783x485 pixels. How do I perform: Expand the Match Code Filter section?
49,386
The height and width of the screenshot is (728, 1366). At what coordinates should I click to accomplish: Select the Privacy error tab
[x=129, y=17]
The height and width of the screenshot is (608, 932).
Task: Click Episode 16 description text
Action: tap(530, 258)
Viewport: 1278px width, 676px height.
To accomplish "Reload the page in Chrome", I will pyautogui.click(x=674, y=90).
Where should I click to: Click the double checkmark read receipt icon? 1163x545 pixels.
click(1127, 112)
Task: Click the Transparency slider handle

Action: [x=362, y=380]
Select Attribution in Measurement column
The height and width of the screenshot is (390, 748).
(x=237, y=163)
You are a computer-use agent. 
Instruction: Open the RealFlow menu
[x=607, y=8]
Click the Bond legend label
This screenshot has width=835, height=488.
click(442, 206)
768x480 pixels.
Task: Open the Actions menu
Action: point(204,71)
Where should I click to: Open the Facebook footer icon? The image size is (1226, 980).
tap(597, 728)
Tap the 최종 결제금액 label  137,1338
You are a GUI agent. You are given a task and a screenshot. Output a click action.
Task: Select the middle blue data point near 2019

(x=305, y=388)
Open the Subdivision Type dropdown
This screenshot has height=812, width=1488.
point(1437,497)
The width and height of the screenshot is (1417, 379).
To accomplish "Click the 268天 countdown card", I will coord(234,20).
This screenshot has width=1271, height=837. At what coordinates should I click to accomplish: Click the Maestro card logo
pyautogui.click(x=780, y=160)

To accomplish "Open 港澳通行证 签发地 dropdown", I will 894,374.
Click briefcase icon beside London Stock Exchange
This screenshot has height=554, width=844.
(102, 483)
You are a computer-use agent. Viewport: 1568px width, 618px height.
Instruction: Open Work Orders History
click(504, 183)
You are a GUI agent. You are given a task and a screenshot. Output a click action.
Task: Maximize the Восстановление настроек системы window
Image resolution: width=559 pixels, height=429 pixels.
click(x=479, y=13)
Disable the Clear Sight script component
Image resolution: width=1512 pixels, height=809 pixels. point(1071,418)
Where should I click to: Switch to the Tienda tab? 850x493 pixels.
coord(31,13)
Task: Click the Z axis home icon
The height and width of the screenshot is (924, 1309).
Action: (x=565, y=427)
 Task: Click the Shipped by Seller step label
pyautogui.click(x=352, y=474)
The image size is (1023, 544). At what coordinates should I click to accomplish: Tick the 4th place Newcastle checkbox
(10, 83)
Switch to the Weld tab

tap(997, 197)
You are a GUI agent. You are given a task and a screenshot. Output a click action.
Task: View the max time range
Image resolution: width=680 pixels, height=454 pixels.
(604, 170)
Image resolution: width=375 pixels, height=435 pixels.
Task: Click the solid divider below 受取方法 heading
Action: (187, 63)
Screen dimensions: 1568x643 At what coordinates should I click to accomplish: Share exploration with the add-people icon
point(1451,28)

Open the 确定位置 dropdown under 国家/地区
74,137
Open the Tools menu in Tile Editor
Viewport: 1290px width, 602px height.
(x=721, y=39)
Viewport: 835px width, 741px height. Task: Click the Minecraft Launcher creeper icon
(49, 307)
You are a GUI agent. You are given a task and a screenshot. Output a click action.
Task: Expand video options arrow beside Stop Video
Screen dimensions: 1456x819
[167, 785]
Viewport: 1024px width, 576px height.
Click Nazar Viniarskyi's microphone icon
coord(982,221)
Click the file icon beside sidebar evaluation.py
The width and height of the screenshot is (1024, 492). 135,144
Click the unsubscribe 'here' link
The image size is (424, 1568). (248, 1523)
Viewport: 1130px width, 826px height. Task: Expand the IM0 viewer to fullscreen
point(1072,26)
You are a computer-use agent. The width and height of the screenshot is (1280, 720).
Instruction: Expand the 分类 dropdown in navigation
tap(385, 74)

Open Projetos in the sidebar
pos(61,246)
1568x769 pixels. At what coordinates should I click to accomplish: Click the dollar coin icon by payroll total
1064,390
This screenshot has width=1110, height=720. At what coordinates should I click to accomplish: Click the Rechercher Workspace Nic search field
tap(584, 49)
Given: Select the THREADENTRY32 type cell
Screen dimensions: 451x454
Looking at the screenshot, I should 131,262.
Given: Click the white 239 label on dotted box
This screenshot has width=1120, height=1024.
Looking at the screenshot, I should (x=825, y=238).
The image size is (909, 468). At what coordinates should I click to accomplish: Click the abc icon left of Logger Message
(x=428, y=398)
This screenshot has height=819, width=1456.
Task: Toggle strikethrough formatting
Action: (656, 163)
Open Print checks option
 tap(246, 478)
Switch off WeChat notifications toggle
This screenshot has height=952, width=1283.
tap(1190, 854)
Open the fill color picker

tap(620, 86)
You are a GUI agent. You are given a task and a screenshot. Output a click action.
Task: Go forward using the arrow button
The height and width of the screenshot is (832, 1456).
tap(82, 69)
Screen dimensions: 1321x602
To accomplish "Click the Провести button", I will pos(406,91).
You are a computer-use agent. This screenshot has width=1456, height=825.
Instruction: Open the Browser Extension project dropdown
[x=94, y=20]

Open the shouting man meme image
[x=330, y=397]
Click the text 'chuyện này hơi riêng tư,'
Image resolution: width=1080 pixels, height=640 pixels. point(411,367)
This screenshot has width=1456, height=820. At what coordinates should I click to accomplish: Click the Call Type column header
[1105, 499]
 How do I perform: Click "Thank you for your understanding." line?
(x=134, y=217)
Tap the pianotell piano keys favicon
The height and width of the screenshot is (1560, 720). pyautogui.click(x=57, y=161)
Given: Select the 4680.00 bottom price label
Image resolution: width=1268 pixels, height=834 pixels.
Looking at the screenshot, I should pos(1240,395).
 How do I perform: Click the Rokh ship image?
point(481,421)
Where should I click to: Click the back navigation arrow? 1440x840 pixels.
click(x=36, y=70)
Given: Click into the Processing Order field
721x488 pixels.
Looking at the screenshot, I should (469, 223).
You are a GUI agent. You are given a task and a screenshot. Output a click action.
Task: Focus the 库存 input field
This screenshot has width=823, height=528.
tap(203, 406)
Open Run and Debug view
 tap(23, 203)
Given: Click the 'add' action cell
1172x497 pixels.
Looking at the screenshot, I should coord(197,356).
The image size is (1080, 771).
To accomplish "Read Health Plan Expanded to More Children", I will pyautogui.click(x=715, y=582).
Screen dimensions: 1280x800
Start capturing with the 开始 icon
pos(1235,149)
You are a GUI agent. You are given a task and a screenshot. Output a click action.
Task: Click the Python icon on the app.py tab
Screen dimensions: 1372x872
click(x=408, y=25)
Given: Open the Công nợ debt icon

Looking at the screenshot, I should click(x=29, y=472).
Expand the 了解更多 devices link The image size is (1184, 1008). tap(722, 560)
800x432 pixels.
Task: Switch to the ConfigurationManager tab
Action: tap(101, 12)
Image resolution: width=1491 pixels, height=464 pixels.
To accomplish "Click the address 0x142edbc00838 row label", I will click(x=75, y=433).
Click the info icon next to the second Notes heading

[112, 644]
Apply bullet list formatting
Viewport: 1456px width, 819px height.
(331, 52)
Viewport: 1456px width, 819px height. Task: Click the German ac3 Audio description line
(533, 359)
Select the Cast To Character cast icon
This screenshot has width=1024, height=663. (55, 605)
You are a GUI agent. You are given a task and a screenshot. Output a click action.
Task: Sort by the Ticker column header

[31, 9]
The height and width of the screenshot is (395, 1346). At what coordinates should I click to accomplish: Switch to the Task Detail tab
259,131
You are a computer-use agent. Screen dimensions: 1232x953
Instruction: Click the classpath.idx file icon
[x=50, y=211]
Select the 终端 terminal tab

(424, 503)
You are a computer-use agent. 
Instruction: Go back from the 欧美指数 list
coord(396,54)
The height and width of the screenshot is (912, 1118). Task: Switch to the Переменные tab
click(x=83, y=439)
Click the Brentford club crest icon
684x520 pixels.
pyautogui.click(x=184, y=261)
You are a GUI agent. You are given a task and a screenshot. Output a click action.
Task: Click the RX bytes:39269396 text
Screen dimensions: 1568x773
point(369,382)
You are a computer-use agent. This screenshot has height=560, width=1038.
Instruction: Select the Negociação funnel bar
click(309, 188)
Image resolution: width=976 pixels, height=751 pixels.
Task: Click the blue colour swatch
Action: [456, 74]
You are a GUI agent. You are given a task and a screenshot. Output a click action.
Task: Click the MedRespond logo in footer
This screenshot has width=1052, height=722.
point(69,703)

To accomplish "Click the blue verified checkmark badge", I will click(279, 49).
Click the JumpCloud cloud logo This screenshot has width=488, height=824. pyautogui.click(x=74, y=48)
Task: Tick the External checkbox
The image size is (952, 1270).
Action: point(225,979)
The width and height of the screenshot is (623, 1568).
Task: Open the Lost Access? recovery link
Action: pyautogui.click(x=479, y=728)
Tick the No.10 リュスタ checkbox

● ● ● ●

Problem to work on – Count the lines in the entries above that contain the word "sidebar". Reply with that number alone.

The result – 2